Каменные билибинские чаши с зеленоглазой водой в тиши, красота и прана поет в ней. Тая костер развела, мусор сжигает, индусами оставленный со времен Рамаяны, собирай-собирай, лапочка, чистюля, умывай землюшку, радость нашу, убирайся в доме, в светелке нашей жизни на краю вселенной. Что ж ты поешь там вдали, в юбку запахнута, такую же зеленоглазую, как эта вода в чашах с плавающими в ней желтыми листьями, а выше бедер нет на тебе одежд, только волосы цвета той же листвы льются, застя спину твою, худенькую, родную, певчую, как и все здесь в этот час. Что ж ты поешь там, смеясь тихонько — про любовь цыганскую? И хануманы сидят на деревьях, глядят сквозь листву вдаль. Зной полуденный, какое пугливо бесстыдное наслажденье — раздеться и войти в эту сумеречную нишу под ледяные струи — вдвоем, вдвоем…

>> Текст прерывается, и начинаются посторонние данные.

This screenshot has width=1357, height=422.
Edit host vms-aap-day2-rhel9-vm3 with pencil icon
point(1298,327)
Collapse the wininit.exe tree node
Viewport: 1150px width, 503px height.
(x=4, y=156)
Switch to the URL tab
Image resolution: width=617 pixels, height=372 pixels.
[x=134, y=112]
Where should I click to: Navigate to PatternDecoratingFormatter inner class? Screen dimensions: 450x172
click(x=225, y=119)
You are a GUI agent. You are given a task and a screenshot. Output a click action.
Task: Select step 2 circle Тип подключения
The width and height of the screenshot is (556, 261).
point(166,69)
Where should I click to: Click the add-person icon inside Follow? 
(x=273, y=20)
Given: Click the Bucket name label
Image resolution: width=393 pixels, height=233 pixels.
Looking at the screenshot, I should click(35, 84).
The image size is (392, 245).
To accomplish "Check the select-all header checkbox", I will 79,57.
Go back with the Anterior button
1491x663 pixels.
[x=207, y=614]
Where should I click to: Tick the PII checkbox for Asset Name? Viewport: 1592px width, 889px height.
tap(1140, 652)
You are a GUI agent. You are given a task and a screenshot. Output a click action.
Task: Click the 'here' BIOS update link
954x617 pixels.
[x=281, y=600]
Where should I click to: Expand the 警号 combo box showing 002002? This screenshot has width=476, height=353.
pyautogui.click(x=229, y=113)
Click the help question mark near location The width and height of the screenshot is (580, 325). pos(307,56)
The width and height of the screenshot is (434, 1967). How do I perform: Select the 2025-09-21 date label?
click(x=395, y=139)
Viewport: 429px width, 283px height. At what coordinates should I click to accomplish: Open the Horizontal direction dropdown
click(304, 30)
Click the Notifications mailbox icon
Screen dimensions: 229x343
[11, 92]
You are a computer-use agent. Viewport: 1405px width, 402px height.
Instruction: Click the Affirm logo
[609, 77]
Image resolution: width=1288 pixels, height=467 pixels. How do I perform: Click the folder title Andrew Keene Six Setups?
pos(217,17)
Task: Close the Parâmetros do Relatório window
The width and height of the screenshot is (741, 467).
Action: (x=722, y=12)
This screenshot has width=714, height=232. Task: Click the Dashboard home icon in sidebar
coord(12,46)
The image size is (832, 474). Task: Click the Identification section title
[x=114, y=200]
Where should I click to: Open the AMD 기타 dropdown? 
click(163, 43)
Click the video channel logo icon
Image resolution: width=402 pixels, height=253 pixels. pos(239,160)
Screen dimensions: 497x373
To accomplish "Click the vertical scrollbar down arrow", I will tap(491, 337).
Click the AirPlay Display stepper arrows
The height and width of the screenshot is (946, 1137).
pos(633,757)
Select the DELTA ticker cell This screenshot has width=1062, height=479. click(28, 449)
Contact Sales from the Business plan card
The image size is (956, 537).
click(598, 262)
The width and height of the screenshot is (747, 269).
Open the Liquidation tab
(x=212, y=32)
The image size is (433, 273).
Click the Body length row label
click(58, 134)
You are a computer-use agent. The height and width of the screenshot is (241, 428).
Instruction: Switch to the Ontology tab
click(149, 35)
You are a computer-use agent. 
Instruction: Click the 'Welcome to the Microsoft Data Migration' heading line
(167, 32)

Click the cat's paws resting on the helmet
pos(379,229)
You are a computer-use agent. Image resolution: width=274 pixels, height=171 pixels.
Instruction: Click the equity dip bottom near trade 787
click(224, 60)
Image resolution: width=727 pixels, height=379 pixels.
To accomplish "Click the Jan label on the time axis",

Я смертельно тоскую. Сижу на нашей веранде, пью кофе, Тая развешивает белье, смотрю на океан, на нее, привставшую на цыпочки, чтобы набросить на веревку мою рубашку, на восходящее солнце, просыпающуюся деревню, и смертельно тоскую по дому, вот этому, нашему, который еще не покинули ведь, а уже, по вот этому берегу, родному, с простыми рыбачками чище света, с хижинами лодок, вросших в землю и увитых лианами, неспешными буйволами, бредущими из Махабхараты, руинами форта короля Шиваджи, где в тиши под луной пекли на костре морского угря, по нашей веранде на краю света у самой кромки океана, по семье рыбака, которого зову папа, хотя он младше меня, по его жене Бхарати с птичьим осипшим голосом, по фантасмагории рынка на песке гавани, рыболовному флоту в тысячах разноцветных флагов и огней, рваной кисее цапель вдоль берегов, письменам арабской вязи тоненькой рыбы, вялящейся на скалах мыса, дивным храмам за плетнями и под деревьями, средневековью песнопений в ночи, барабанам и огням блуждающих по округе свадеб, людям, от еле заметной улыбки которых земля из-под ног уходит, по этому взгляду в любую сторону, где тысячелетья бродят, как те коровки и облака, по чуду каждого мгновенья в ореоле светлого безвременья.
Вот по всему этому и, конечно, по ней, Тае. Хотя вот же она, развешивает белье. А я тоскую — так сильно, что и не знаю, как быть — с губами, словами, руками… Даже не по близости тоскую, а просто видеть ее. Или идти, взявшись за руки. Спать рядом, слышать дыханье. Или есть еду. Да, просто сидеть напротив друг друга и есть. Какая тоска смертная по таким, казалось бы, неприхотливым вещам. Вот же она, смотри, иди, спи, ешь. Обернулась, почувствовав взгляд, спрашивает глазами: что? И столько дорог у нас, чтобы идти, идти, кругосветно. И домик с окном в океан, и другой — с видом на горы и лес, и кровать чудесная. И суп куриный с лапшой только что сварен. И? Неутолимо. Чем больше мы с ней, дольше, ближе, тем неутолимей. И всякий раз, когда расстаемся, такое чувство, что ничего еще не началось, только-только коснулись друг друга губами. Ненадолго расстались ведь — всего на неделю, на месяц, навсегда. Разве встреча этих двоих может длиться больше нескольких дней? Но погружаясь во все это очевидное, безысходно хворое, взгляд выворачивается — туда, в настоящее, не держащееся от неутолимой тоски и нежности на ногах.